Joyple Games @JoypleGames
ゲーム概要
- 崩してもペナルティ無し バランスゲームが苦手な人でも安心です
- バランスゲーム+ビンゴ、いかにも運ゲーのように見えて実は……!?
- 石積みの技術、人を誘導する言葉の力、勝つのはどっち?
プレイ人数 | 2〜7人 | プレイ時間 | 10〜30分 |
---|---|---|---|
対象年齢 | 8歳〜 | 価格 | 100円 |
発売時期 | 2022秋 | 予約 | 可 |
ゲームデザイン | deztec | イラスト・DTP | イラストAC |
ゲーム詳細
木ゴマを積み上げていくバランスゲームにビンゴを組み合わせた作品です。
ルールは簡単です。
- ボード上の1つのマスに木ゴマを3つ積むと、そのマスの数字が全員のビンゴで達成となります
- さらに3つ、計6個積むと、そのマスの周囲8マスも達成となります
- さらに3つ、計9個積むと、さらに外側の16マスも達成となります
- 崩れてもゲームは続行され、崩れた石も積んだ数に数えるので、崩れた石の上にまた積んでいけます
- 石を全て積むか、誰かが12ビンゴを達成したら1ラウンド終了
- 2ラウンド行い、達成したビンゴの数で勝敗を決します
石塔が崩れてもペナルティは一切ありません。何度崩れても、不屈の精神で石積みを再開してください。

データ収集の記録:
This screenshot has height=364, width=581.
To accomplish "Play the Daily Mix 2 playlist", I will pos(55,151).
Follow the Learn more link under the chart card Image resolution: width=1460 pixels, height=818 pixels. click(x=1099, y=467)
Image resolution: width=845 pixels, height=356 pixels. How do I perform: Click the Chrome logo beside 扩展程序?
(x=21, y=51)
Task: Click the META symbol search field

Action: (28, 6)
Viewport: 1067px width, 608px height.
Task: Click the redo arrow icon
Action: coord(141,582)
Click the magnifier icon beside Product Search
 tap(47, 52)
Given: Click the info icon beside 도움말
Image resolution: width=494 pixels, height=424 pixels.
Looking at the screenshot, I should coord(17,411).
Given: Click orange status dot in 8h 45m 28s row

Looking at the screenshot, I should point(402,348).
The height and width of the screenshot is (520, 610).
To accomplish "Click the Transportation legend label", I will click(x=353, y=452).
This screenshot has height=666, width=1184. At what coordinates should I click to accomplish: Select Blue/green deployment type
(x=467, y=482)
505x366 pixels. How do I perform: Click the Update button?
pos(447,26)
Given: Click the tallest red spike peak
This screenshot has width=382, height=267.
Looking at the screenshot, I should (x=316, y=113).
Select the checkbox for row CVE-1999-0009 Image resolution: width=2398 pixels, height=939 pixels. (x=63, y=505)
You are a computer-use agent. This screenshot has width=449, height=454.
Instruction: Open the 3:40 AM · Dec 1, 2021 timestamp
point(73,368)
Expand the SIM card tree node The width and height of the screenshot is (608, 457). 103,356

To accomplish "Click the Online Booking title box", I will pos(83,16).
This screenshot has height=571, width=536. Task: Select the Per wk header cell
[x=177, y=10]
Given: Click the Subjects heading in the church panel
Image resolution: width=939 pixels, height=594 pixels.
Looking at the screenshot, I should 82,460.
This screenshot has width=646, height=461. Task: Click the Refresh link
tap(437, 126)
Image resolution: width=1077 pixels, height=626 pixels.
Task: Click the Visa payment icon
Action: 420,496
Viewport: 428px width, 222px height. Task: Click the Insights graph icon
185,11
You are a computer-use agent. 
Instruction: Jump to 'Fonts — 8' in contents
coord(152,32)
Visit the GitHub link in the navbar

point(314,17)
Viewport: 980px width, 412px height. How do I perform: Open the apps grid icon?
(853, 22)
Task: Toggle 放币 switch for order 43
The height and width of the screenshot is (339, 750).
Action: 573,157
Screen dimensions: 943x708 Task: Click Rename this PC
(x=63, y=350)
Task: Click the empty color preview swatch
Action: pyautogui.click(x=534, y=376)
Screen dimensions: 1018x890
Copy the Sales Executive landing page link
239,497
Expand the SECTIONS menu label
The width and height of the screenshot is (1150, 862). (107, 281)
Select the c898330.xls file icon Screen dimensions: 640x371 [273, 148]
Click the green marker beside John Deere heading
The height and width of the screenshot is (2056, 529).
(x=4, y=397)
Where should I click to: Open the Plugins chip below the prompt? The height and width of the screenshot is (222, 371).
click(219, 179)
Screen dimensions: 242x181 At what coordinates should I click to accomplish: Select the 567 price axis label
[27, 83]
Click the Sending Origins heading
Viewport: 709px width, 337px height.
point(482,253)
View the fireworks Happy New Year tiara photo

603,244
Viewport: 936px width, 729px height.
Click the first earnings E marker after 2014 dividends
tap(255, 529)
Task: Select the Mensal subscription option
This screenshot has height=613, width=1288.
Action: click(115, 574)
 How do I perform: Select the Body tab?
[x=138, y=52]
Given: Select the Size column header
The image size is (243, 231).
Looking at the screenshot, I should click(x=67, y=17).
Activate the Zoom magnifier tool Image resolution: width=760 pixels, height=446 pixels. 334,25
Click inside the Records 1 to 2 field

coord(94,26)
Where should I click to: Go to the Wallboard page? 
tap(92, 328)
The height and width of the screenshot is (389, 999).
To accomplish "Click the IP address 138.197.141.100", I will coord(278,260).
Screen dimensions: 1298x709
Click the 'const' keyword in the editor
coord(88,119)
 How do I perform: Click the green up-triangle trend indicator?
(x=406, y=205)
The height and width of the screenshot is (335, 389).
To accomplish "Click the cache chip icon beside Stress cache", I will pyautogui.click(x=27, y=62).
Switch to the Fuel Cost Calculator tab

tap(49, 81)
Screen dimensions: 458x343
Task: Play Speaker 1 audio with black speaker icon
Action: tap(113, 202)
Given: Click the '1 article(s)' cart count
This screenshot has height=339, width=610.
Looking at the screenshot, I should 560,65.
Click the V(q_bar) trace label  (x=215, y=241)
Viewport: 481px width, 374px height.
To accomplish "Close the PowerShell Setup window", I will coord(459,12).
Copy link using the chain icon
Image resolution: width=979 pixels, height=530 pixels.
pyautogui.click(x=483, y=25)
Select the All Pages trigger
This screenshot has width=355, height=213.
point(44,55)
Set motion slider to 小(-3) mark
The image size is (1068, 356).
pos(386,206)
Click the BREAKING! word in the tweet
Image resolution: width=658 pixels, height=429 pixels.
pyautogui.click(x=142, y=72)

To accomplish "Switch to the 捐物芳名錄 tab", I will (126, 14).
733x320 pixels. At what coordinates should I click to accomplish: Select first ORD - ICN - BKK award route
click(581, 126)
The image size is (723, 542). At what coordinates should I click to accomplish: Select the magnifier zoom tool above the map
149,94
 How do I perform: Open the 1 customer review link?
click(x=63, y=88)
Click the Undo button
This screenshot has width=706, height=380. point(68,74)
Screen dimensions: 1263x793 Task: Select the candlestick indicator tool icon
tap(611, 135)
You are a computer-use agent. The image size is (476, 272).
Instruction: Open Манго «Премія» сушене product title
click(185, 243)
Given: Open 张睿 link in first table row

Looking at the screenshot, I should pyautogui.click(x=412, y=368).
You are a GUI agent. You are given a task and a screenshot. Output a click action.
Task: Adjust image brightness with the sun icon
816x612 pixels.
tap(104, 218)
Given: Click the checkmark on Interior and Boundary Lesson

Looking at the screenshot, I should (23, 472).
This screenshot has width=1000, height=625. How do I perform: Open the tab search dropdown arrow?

課題一覧:
1. このゲーム紹介によると、1つのマスに木ゴマを計6個積むと、何が達成になりますか?
2. 木ゴマのバランスゲームとビンゴを組み合わせたゲームの紹介文を、最後の文の続きから書き進めてください。

各課題の解答:
1. そのマスの周囲8マスも達成となります。

2.
ポンポン積んでいけば、最短2~3分で1ラウンド終ります。平均的には10分程度でしょうか。それを2ラウンドやってゲーム終了となるので、20分をプレイ時間の目安としています。
「7人まで」としているのは、コンポーネントとして用意している筆記具が7本だからで、9人でも10人でもプレイは可能です。また最少人数は「2人から」としていますが、スコアアタックなら1人プレイも可能です。
ゲームの世界観
死者が辿り着く、三途の川。その手前にあるのが「賽の河原」です。親より早くに亡くなった子らは、賽の河原で石を積み、その功徳をもって成仏を目指します。しかし賽の河原には鬼がおり、積まれた石を崩して回ります。はたして、小さな魂たちが成仏できる日は来るのでしょうか。
賽の河原の伝承は経典の中にはなく、俗信とされます。が、日本では古くから信じられ、鎌倉時代には『賽の河原和讃』が成立しました。全国的に広まったのは江戸時代のこととされます。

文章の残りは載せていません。